As I survey the wondrous scene of blissful domesticity I go to grumble when I get a thought. The thought is of God asking who do I think clears up the mess of my sins and I say grudgingly that He does. Then He cajoles me to answer the question properly before which I point out to the Almighty Creator that it’s one thing to deal with the sins of the world, it’s another thing coming home from a long and tiring day to realise you can’t feel comfortable in your own bedroom neither will you be able to get to sleep without sorting out the mountain of plates and assorted other crockery that will need to be sorted tonight as I’m out and about early tomorrow.

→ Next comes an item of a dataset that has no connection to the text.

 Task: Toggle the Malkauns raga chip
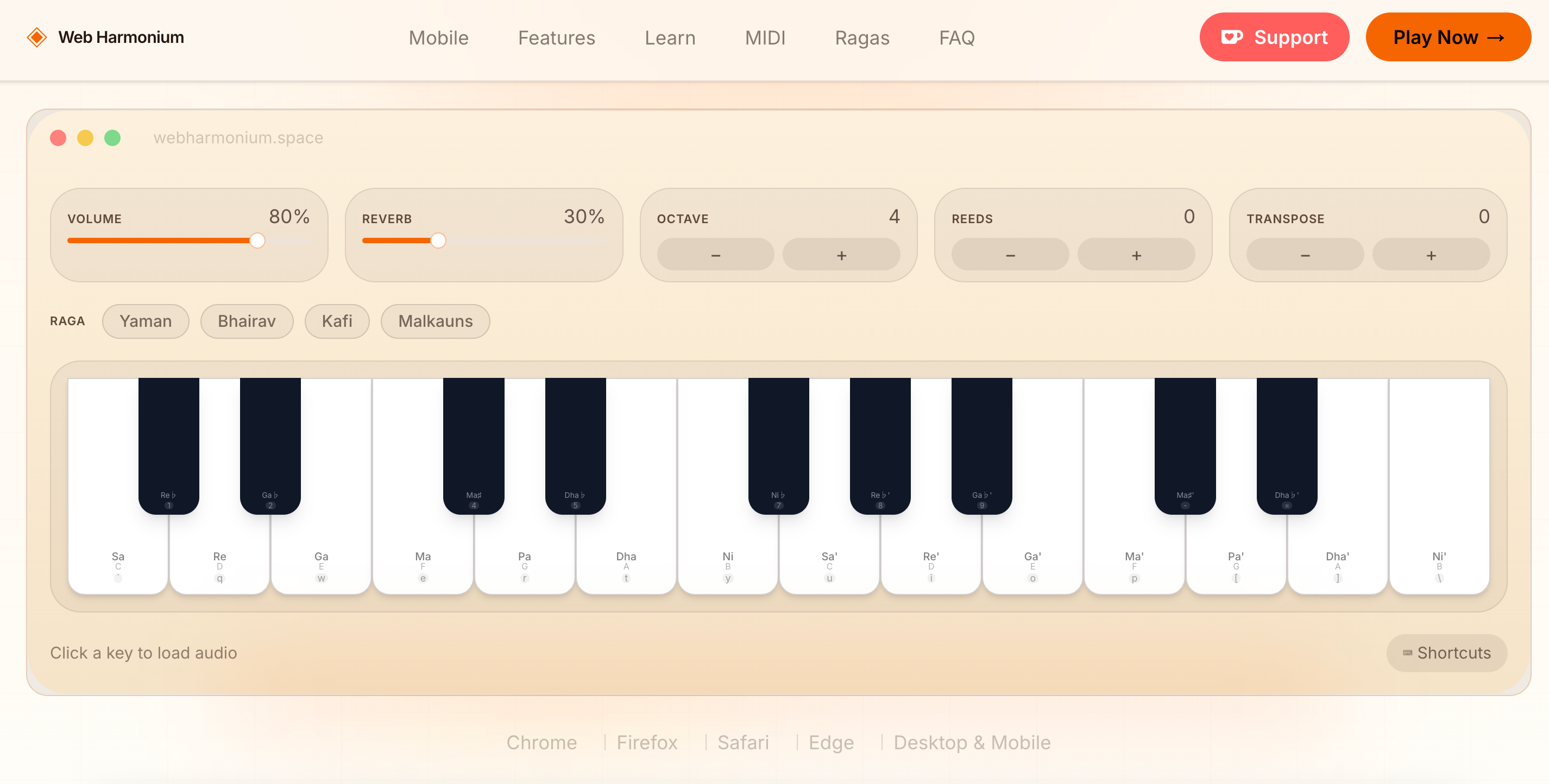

At this list of overwhelming evidence the Lord again points to the cross and my stubborn, sulking child is replaced with a knowing gratitude and humility at the pain that my Saviour endured without a word of complaint. I consider the stripes by which I’m healed; I consider His crushing for my evil-doing and sin-nature. I reflect on the wondrous cross and resolve that I reckon I will do the dishes, have me dinner (yeah my eating patterns are almost as wacky as I am) then retire to the bedroom and give thanks for Calvary before getting the sleep that He’ll bountifully supply and should He see fit I’ll get to start another wonderful adventure with Him all over again.
Having said that, if you do have another bakewell tart, Father, you know it will find a good home in me tummy.